Los Gatos Weekly-Times
Photograph by Christopher Gardner
Don Baker, a mountain boarding teacher at Extreme Adventures, flies off a jump in the hills above Cupertino.
Uncomfort ZoneThe name of the game is adrenaline rushBy Sandy Sims "It was the most Zen-like, inner/outer body and mind experience I've ever had. The fact that I did something so outrageous that went against every primal instinct of survival and did in fact survive was so exhilarating and filled with the feeling of the power of life itself that I had to do this again, not realizing of course that I had already been seduced and addicted. I felt completely and totally relaxed and in tune with my environment. I felt sort of a dream-like calm after the storm, and it lasted for days. It's hard to tell if I'm addicted to the adrenaline rush or the afterburn."
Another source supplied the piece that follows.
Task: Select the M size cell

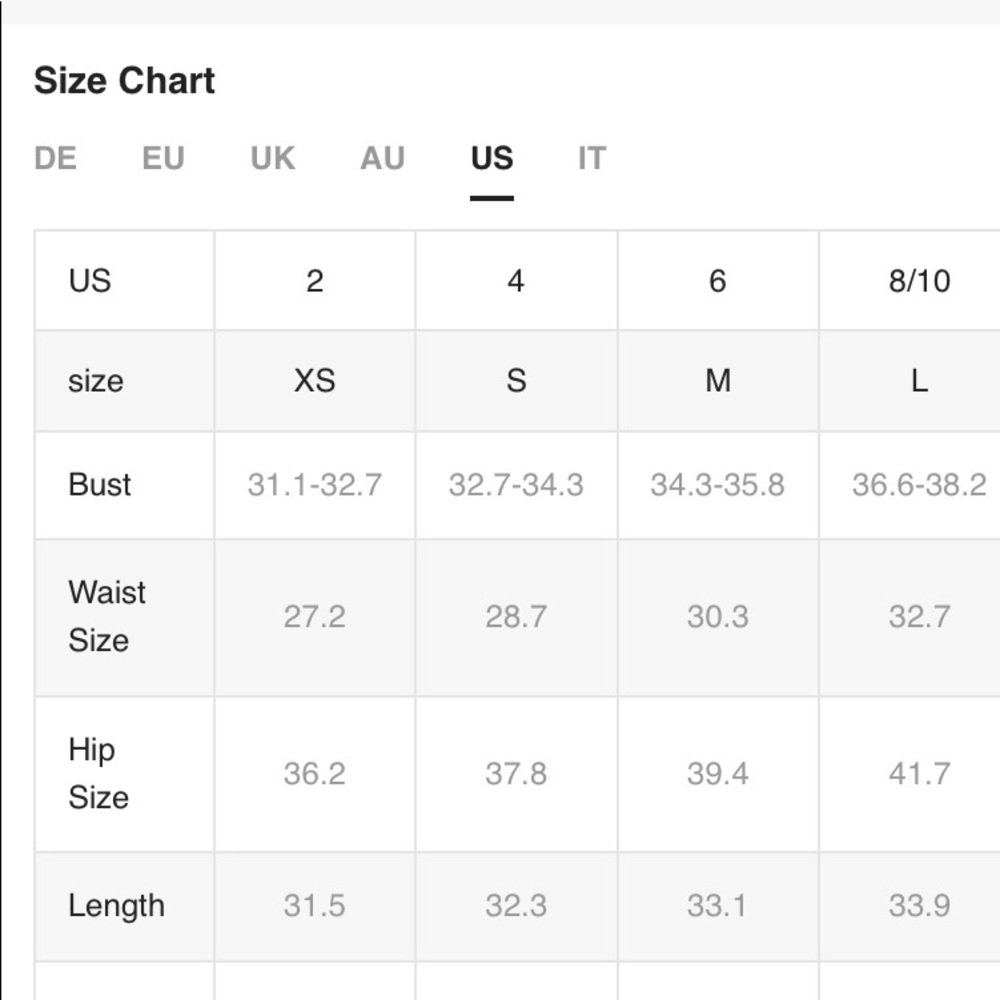Action: coord(717,381)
Paul Adamo, the owner of Adrenaline Dream Adventures in Pittsburgh, Penn., is not describing an LSD trip or some kind of deep meditation experience. He's describing his first bungee jump. Those of us who live the ordinary life have gotten our adrenaline thrills from watching the daring ones--those we thought a bit touched in the head--jump out of airplanes or pile down the side of a mountain on a motorcycle. We've ooooohed and aaaahed over circus performers flying through the air, and gasped at Evel Knievel leaping his motorcycle over canyons. But these days more and more of us have left the observer's seat to do our own leaping out of planes, rappelling down mountains, kayaking over waterfalls and diving with sharks. Some say mountain biking, which it seems almost everyone is doing these days, started the mainstream into extreme sports. Then came snowboarding. Now there's even mountain boarding--riding down the side of a mountain on what's essentially a skateboard with huge wheels and fat knobby tires that can roll over pebbles and rocks with no brakes and no steering wheel. From 1990 to 1995 the number of people who dove out of planes grew by 5 percent; 2 million new participants joined in rock and mountain climbing; 19 million took up inline skating; 2 million took up snowboarding, and thousands of extreme skiers took to the slopes. Extreme sports have spawned their own daredevils who ratchet up their adrenaline rushes by bungee jumping while sitting in reclining chairs or inside dumpsters. We even have the summer and winter extreme sports equivalent to the Olympics--the X Games.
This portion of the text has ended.